High wheat prices: could official figures be wrong?

Several factors suggest that govt is over-optimistic in its estimates with possibly massive shortages ahead


Ghasharib Shoukat/Daud Khan January 29, 2023
Ghasharib Shoukat (left) is a researcher focused on policy implementation and social reform currently serving as the Head of Product at Pakistan Agriculture Research. He is an alumnus of Bates College and SOAS and can be reached at ghasharib@par.com.pk | Daud Khan (right) is a retired UN staff member based in Rome. He has degrees in economics from LSE and Oxford, where he was a Rhodes scholar

Rising prices of wheat, atta and roti are creating chaos for consumers, especially the poorest sections of the populations. The government’s view suggests that there is no real cause for concern. Wheat production in the 2021-22 rabi season, harvested in May-June 2022, was 27.5 million tons. This record harvest was despite the heatwaves of April and May which should have impacted output but apparently did not.

During the buying season over the summer of 2022, the government procured about 6.6 million tons. This procurement, added to the carryover stocks of about 2 million tons from the previous year, brought the total of publically held stocks to 8.6 million tons. In Pakistan, about 50% to 60% of wheat is marketed and the rest is held by farmers for their own household consumption or for supplying family members living in urban or peri-urban areas. What this means is that Pakistan started the wheat marketing year with public sector stocks of well over 50% of total market demand — a relatively comfortable situation.

The government maintains that the situation has not changed substantially since then. Current stocks of wheat are around 4.6 million tons and are sufficient to meet market needs for another four months by which time the new harvest will begin to come in. In addition, and to provide a cushion, tenders have been launched for 2 million tons of wheat of which a significant part has already arrived in the country.

Under this scenario of plentiful overall supplies, the government attributes price spikes and local shortages to the unscrupulous actions of the usual suspects: hoarders and speculators, as well as traders who illegally export wheat to Afghanistan. Added to this cocktail of problems is a dash of poor coordination amongst the provinces.
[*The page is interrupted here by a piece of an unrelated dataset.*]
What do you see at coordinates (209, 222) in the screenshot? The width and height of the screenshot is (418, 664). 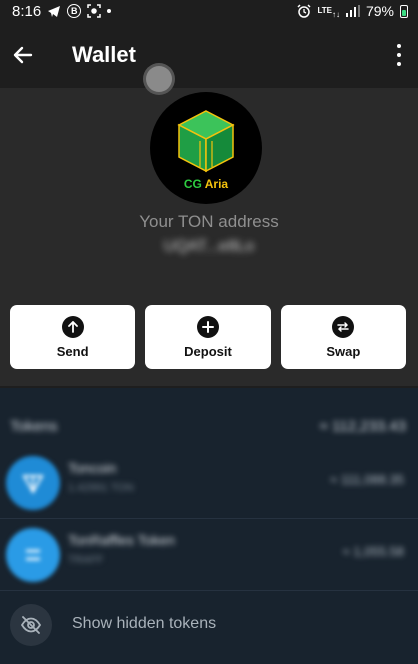 I see `address-label: Your TON address` at bounding box center [209, 222].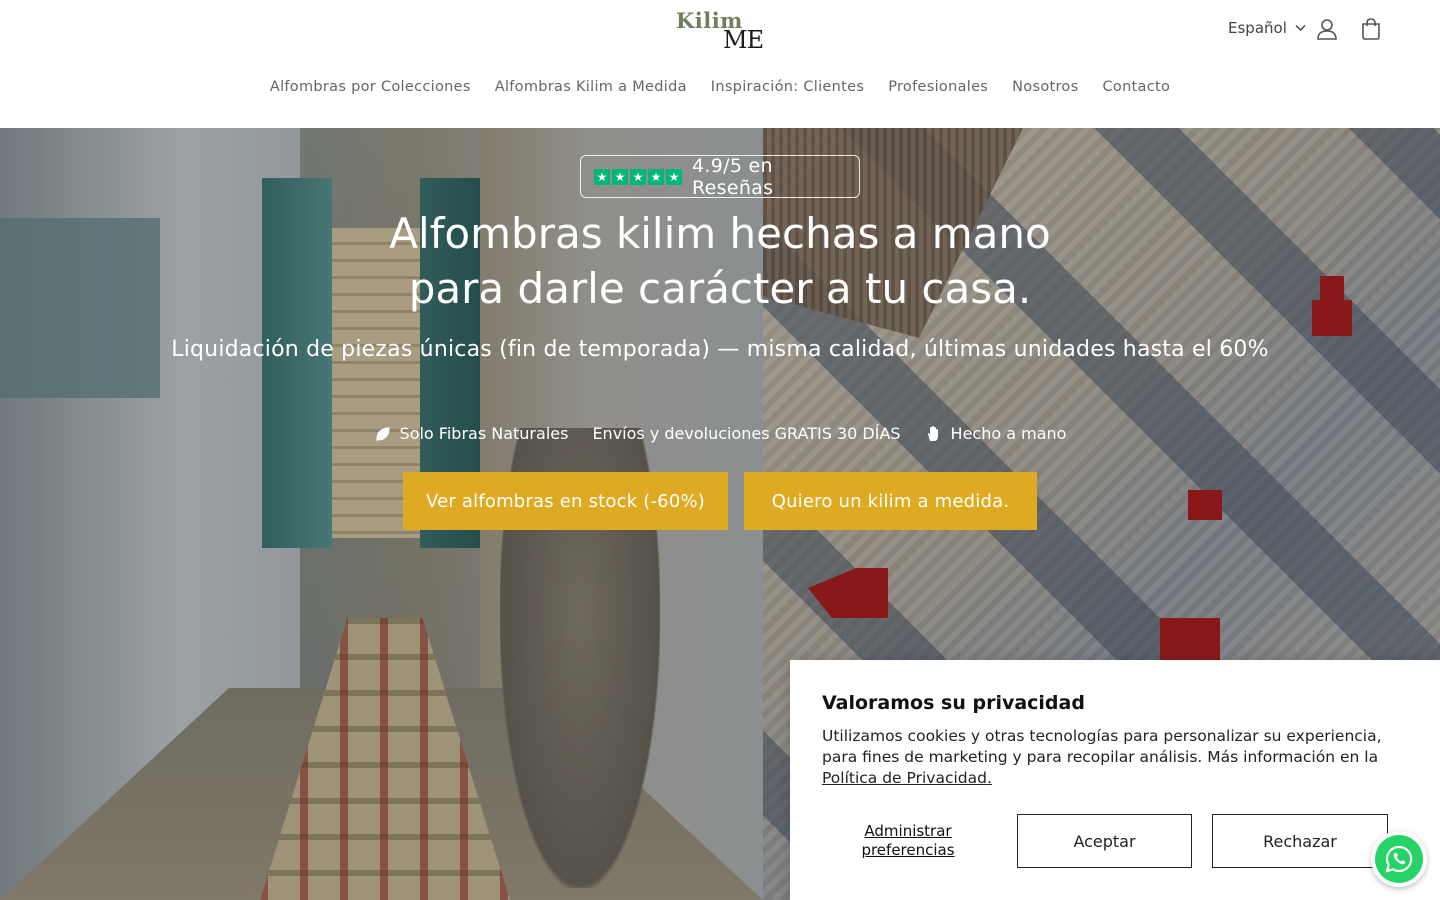 This screenshot has height=900, width=1440. I want to click on nav-item-contacto: Contacto, so click(1136, 87).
If these were the real problems, all of them could be solved through firm administrative action at the federal, provincial and local level. What would be needed are a few raids on undeclared wheat stocks, followed by exemplary punishments to hoarders, speculators and smugglers. This, along with some transfer of stocks from Punjab to Khyber-Pakhtunkhwa and to Balochistan, would set everything right. In the next weeks, or at most next month, prices should come down or at least stop rising.

We all wish and pray that this assessment is correct. However, it does imply that markets and market operators are either ill-informed or are acting irrationally. Hoarders and speculators will lose money if wheat prices drop in the coming weeks and months, and those smuggling wheat to Afghanistan will find that they purchased wheat at high prices and could have done better if they had waited.

However, let us consider a hypothetical alternative scenario. Could it be that there is a real shortage of wheat? Could it be that the statistics related to wheat production are wrong and that real output was significantly lower than reported? And could it be that public stocks exist only on paper and have either been stolen, eaten by rats or simply rotted away due to the very primitive conditions in which they are stored? And could it be that our foreign exchange situation will not get better in the coming months and we may not be able to import enough wheat to meet domestic shortfalls? Is it possible that we actually risk running out of supplies before the next harvest comes on stream in May-June 2023?

Which of the two scenarios are right: the government’s sanguine assessment of the situation or the nightmare of growing shortages and further rising prices? The answer pivots on how good are our statistics.

There are several factors that suggest that we actually may have a rather fuzzy idea of what is happening in the country’s agriculture sector. The last agriculture census was conducted in 2010 and the last Livestock Census was in 2006. Estimates of current production are largely based on surveys and assessments done by the understaffed and underfunded provincial Crop Reporting Services. Often these assessments are ‘guided’ by the production targets set by the government. This process is no doubt prone to a margin of error. The process also leaves plenty of scope to ‘manage’ numbers and in particular to report better than actual performance.

It also is likely that the tendency of the government to paint an over-optimist picture continues. The target for the wheat crop for the coming harvest has been fixed at 28.4 million tons and in late December it was stated that 92% of the sowing target has been achieved

However, a Wheat Sowing Survey by the Pakistan Agriculture Research (PAR), a research consultancy firm focused on enhancing data-driven decision-making, suggests that production is likely to be much lower, maybe even less than 26 million tons. This would imply a continuing and high import-dependence — a very worrying situation in view of the foreign exchange shortages the country is facing.

And what if the numbers for wheat are managed and actually give a wrong picture? Could it be that other numbers are also managed and give a wrong picture? It is worth recalling that GDP growth was revised from 3.9% to almost 6% — a figure that is often quoted as proof of the outstanding performance of the previous government. Could this also be a bit of creative accounting?

Published in The Express Tribune, January 29th, 2023.